THE REQUEST
Write out the data from the line containing "Sustainability (20, 85)" down through the line containing "Home (6, 85)", switching "Message" to "Letter" and leaving everything else unchanged.

— BEGIN PROVIDED RECORDS —

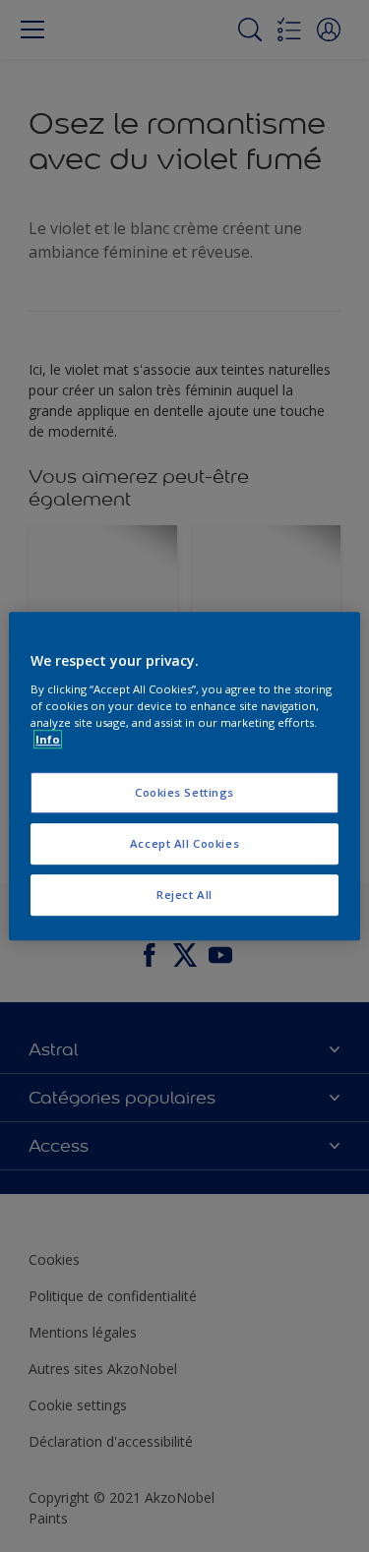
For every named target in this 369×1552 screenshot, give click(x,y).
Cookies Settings (184, 792)
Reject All (184, 894)
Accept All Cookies (184, 843)
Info (47, 739)
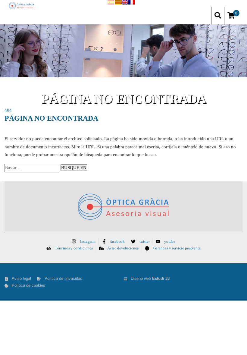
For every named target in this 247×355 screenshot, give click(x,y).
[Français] (131, 3)
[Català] (118, 3)
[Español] (111, 3)
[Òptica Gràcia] (21, 5)
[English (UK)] (125, 3)
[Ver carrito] (231, 16)
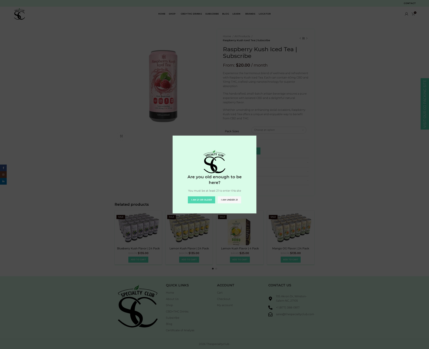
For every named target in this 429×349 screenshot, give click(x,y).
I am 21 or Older (201, 199)
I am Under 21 (229, 199)
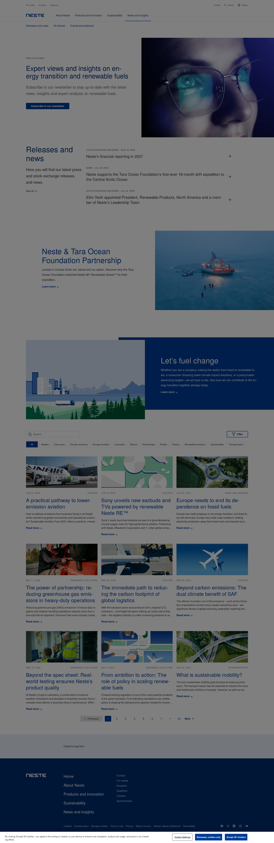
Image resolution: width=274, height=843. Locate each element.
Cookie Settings (182, 837)
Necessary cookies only (208, 837)
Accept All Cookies (236, 837)
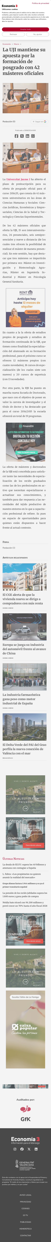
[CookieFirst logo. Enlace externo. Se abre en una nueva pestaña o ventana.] (9, 6)
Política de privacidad (40, 3)
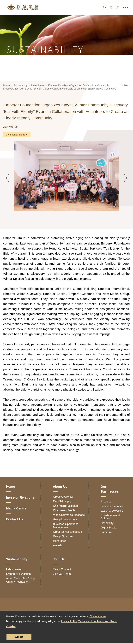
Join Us (59, 559)
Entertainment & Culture (110, 517)
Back (127, 85)
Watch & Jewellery (112, 510)
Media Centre (16, 508)
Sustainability (20, 85)
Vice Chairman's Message (69, 514)
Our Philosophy (62, 501)
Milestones (59, 540)
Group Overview (63, 496)
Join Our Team (62, 573)
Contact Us (14, 519)
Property (106, 501)
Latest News (37, 85)
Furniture (106, 532)
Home (6, 85)
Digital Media (108, 527)
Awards (57, 545)
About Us (60, 486)
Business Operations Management (65, 525)
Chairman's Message (66, 505)
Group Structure (63, 536)
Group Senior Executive (67, 531)
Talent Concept (62, 569)
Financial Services (112, 506)
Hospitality (107, 523)
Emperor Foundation (18, 573)
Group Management (65, 519)
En (104, 7)
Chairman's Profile (64, 510)
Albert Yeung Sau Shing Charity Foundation (20, 580)
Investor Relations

— END PROVIDED RECORDS —

ANSWER FOR THIS EXERCISE
Sustainability (20, 85)
Vice Chairman's Letter (69, 514)
Our Philosophy (62, 501)
Milestones (59, 540)
Group Overview (63, 496)
Join Our Team (62, 573)
Contact Us (14, 519)
Property (106, 501)
Latest News (37, 85)
Furniture (106, 532)
Home (6, 85)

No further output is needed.